They say when one door closes another one opens. Well, then why is every door I go through one door I can’t get through the next one? Why can’t I go back as others do? I’m forever stuck and I can’t get out. I’ve been trying for so long to get through any door at this point, but I’m stuck and I’m stuck good. I know there is a door there, it’s just invisible or maybe I’m just blind..?
I want out, I want to be happy just like you are. I want what you have; a happy life no worries, someone who asks you if you’re okay when you’re even the slightest bit sad. I envy you. I envy so many of you and don’t even seem to realize it. Why?
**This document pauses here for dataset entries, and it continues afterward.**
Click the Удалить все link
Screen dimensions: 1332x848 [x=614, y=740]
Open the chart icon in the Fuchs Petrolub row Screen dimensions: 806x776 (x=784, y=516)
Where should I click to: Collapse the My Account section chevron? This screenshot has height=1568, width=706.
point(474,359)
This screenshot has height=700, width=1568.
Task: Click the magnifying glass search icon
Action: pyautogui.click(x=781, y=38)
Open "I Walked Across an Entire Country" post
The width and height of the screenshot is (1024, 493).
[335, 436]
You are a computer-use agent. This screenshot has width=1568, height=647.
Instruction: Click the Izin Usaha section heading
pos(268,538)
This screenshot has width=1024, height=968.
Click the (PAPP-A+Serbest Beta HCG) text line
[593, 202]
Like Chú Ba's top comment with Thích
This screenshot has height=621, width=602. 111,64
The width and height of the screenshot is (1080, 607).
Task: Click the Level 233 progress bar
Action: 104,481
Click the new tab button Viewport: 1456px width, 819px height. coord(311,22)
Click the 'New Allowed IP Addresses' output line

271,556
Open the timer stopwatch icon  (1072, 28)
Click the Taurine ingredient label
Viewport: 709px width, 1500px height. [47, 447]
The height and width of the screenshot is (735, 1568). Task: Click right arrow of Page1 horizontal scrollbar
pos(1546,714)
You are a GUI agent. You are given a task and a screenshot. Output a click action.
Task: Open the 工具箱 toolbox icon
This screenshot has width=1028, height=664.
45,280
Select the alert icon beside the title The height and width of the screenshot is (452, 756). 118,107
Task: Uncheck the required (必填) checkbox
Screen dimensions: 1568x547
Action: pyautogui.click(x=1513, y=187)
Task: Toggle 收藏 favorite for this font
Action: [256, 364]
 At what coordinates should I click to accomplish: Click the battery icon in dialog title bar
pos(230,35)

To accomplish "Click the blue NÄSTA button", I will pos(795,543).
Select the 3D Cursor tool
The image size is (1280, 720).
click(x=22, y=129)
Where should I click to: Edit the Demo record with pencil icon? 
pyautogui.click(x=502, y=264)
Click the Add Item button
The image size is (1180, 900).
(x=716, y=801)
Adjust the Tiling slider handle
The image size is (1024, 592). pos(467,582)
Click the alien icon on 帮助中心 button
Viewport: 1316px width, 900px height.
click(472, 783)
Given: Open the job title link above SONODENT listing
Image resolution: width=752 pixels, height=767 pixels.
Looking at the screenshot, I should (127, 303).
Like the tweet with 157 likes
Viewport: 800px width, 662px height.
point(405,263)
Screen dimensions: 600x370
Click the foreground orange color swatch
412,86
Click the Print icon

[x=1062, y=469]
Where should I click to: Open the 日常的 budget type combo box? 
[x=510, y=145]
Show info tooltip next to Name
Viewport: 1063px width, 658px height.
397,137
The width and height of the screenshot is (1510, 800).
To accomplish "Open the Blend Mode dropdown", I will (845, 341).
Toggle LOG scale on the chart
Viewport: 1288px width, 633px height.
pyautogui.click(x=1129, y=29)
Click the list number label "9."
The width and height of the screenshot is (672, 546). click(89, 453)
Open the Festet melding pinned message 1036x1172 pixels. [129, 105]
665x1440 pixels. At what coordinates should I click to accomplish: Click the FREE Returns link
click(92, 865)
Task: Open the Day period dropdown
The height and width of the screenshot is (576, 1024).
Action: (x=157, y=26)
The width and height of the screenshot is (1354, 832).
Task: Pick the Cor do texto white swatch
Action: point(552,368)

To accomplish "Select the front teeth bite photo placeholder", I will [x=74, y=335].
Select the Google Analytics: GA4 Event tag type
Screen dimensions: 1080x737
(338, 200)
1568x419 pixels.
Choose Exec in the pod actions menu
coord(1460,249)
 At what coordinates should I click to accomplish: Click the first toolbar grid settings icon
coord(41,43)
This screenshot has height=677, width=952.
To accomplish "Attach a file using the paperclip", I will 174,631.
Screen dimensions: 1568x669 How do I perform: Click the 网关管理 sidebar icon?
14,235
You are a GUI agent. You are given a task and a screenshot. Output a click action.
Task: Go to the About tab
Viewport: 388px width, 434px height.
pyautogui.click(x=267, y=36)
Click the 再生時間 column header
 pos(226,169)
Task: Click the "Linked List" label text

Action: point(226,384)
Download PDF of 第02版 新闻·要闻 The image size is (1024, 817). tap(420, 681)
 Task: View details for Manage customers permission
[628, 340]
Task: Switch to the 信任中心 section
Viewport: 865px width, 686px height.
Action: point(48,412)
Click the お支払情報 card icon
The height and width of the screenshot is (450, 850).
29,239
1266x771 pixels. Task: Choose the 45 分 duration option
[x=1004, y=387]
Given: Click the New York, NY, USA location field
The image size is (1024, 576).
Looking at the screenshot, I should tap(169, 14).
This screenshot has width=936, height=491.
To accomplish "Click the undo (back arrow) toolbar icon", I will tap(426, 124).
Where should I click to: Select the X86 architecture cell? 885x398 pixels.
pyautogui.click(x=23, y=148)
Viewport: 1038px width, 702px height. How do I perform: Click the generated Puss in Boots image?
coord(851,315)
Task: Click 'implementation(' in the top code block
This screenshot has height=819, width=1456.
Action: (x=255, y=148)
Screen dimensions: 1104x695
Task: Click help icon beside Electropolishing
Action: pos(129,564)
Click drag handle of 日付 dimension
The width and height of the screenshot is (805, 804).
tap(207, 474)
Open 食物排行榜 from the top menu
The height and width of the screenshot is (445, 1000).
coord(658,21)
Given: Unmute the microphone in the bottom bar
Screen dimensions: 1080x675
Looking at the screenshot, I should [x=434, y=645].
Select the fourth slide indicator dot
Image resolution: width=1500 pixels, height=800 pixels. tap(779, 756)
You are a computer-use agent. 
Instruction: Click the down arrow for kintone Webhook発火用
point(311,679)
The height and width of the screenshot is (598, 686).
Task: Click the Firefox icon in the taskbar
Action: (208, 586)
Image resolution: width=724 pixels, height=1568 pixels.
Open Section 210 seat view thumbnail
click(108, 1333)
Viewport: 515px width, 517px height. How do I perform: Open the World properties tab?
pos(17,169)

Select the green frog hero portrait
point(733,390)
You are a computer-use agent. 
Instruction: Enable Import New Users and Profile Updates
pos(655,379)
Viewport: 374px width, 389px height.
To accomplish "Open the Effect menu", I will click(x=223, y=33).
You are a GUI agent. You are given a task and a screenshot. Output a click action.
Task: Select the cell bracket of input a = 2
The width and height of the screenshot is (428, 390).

I tried so hard to fit in and pretend to be happy for you. In the end that’s all, I was doing, pretending to be happy so you could think everything is perfect. When in all reality it’s not!! I fight every day just to put on a smile and fake everything you see and think is happy, it’s a lie.
You must be used to those by now coming from me, right? The lies that leave my mouth, after all, there are thousands upon thousands of them, some I hide well I guess and others I don’t… Or maybe the ones you figured out I wanted you to figure them out. After a while, too many lies and you feel a little overwhelmed. It’s not like I can’t handle feeling overwhelmed, it's just that I got too tired and I couldn’t take it anymore… I’m sorry for this I truly am…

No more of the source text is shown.